### SELECTED EXTRACT

※

John Ellingsworth is the Deputy Editor of Total Theatre Magazine. He also runs the online circus magazine Sideshow and trains non-performance corde lisse.

SPILL National Platform: Call for entries 2012

Part of SPILL Festival of Performance, the SPILL National Platform showcases the work of emerging artists creating ‘innovative, daring and exciting work’. SPILL are currently calling for submissions for the National Platform at SPILL 2012:

The National Platform is for artists who are at the beginning of their professional practice, including recent graduates, and who have only had a few opportunities to show their work publicly. The National Platform is aimed at artists and companies based in the UK and Ireland who are interested in the ‘experience’ or the ‘event’ of art and who work with ideas of ‘liveness’. The Platform is open to artists and companies who are centralising or exploring the ‘liveness’ of the artist and/or the ‘liveness’ of the audience through performance, sound, film, video, installation, new media or digital practices.

Across three days and at multiple locations in Ipswich, emerging artists and companies will have a fantastic opportunity to showcase their work to an audience made up of national and international promoters and artists, and members of the public. Each artist or company selected for the Platform will receive an inclusive fee of £200, plus accommodation, and technical and marketing support.

Previously biennial, this year SPILL becomes an annual festival, alternating between Ipswich in November 2012, and London in April 2013. To download an application pack and for details on how to apply for the National Platform see here. The deadline for applications is strictly noon on Monday 18 June 2012.

Elevator Repair Service: Choreography & Text: Translating Source Material into Performance

At the end of June, Brighton venue The Basement will be hosting a workshop from the seminal New York-based performance company Elevator Repair Service. Scheduled as the first in a series of workshops by leading international performers and performance companies, Choreography & Text: Translating Source Material into Performance will explore the approaches to performance that are embodied in the company’s own work. Four members of the ensemble will conduct the workshop, led by Elevator artistic director John Collins.

Application process: spaces on the workshop are limited and the organisers expect a high demand for places. Applicants are requested to send a short description (strictly no more than one page of A4) of their practice and how they believe the workshop will be beneficial to their artistic development, and links to video documentation of their work. The Basement will be able to provide a list of reasonably priced accommodation on request.

Dates: 24 June – 26 June 2012
Price: £50

Applications should be sent to Abby Butcher: abby@thebasement.uk.com

The closing date for applications is 4 June 2012 at 10am. Successful applicants will be informed by 8 June.

The Choreography & Text: Translating Source Material into Performance workshop is presented as part of east.by.south.east, a project designed to enrich and strengthen practices and infrastructure for contemporary performance in the East and South East regions.

※

### SHORT PROBLEM
Carry on the performance listings from the point where they stop. The data has no connection to the performance listings.

### GIVEN MATERIAL
※

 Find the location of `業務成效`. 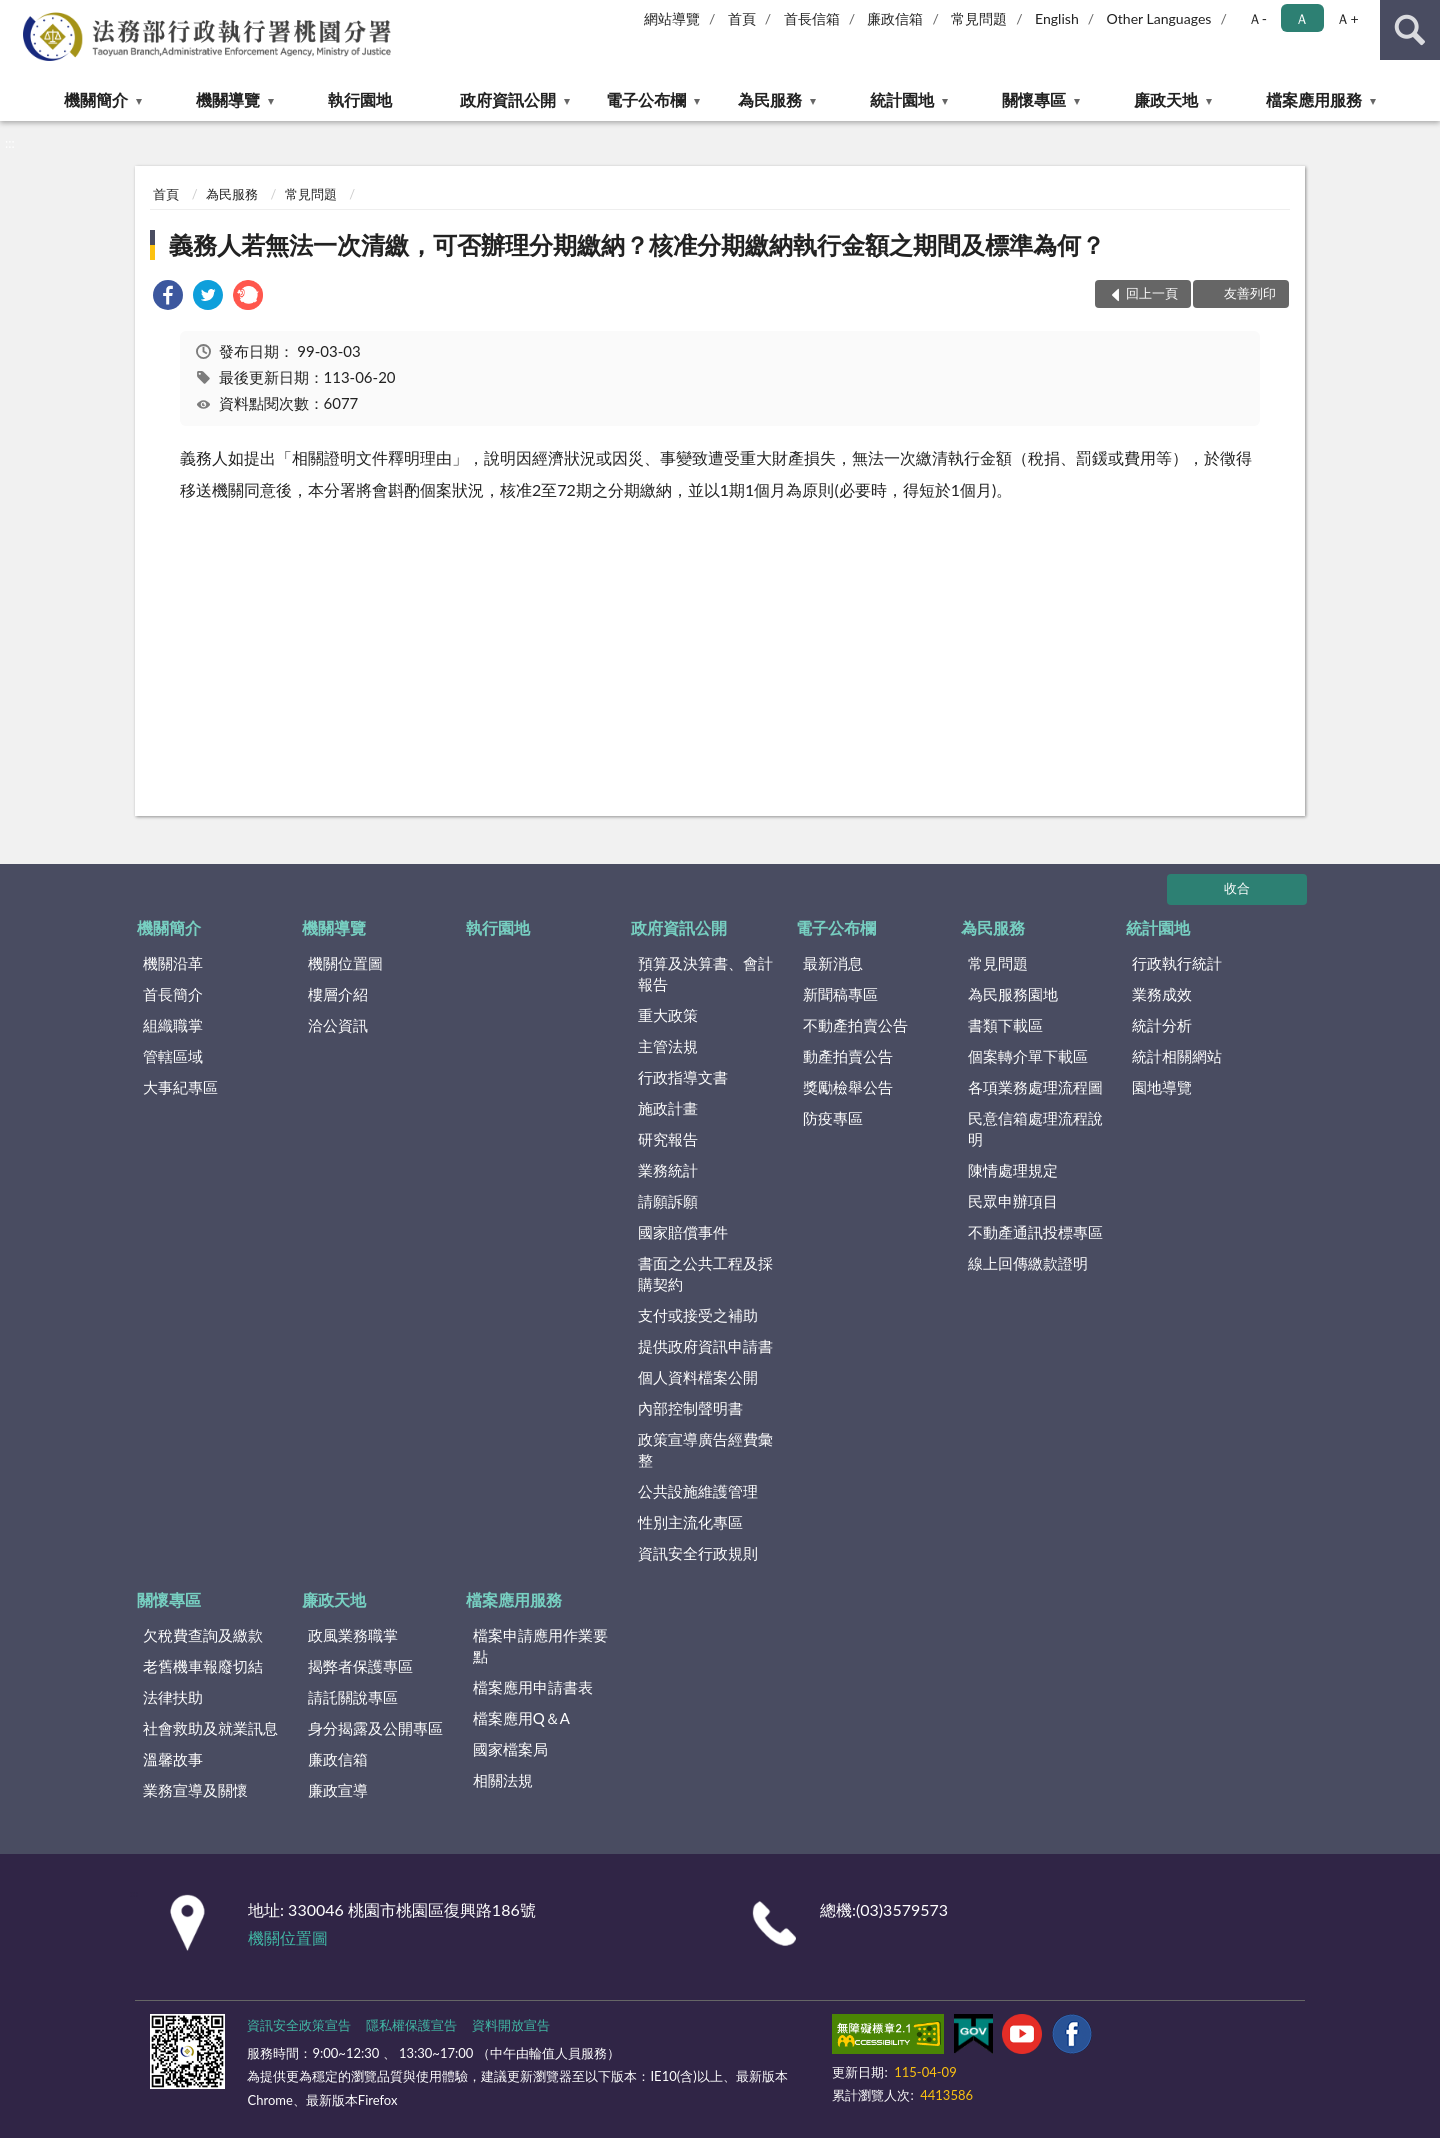

業務成效 is located at coordinates (1162, 994).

※

### WRITTEN REPLY
Elevator Repair Service will be performing GATZ at the Noël Coward Theatre in London 8-15 July as part of LIFT.

Physical Fest 2012

Now in its eighth year and taking place once again in Liverpool, Physical Fest is an international festival of physical theatre that combines a rich programme of workshops (in movement, mime, martial arts, clown, etcetera) with a showcase of new work, Fest Live, organised in association with the Unity Theatre.

The workshop and showcase programmes are both online, with opportunities to train with the likes of DV8’s Nigel Charnock, Tanya Gerstle of Opticnerve, Fin Walker, Evgeny Kozlov (the artistic director of Russia’s Do-Theatre), and others, plus performances of work by Clout, Cie Twain, Clowns, Ding Foundation, Mary Pearson, and Caustic Windows.

The Physical Fest is organised by Tmesis Theatre.

The Space Launches as a Pop-up Summer Platform for Digital Arts Projects

Today sees the (soft) launch of The Space, a collaboration between ACE and the BBC to create a pop-up online platform for digital cultural experiences. The site runs from 1 May until the end of October, and over that time will present work from 53 commissioned projects spanning Dance, Film, Literature and Spoken Word, Music, Performance & Festival, Theatre, and Visual & Media Arts.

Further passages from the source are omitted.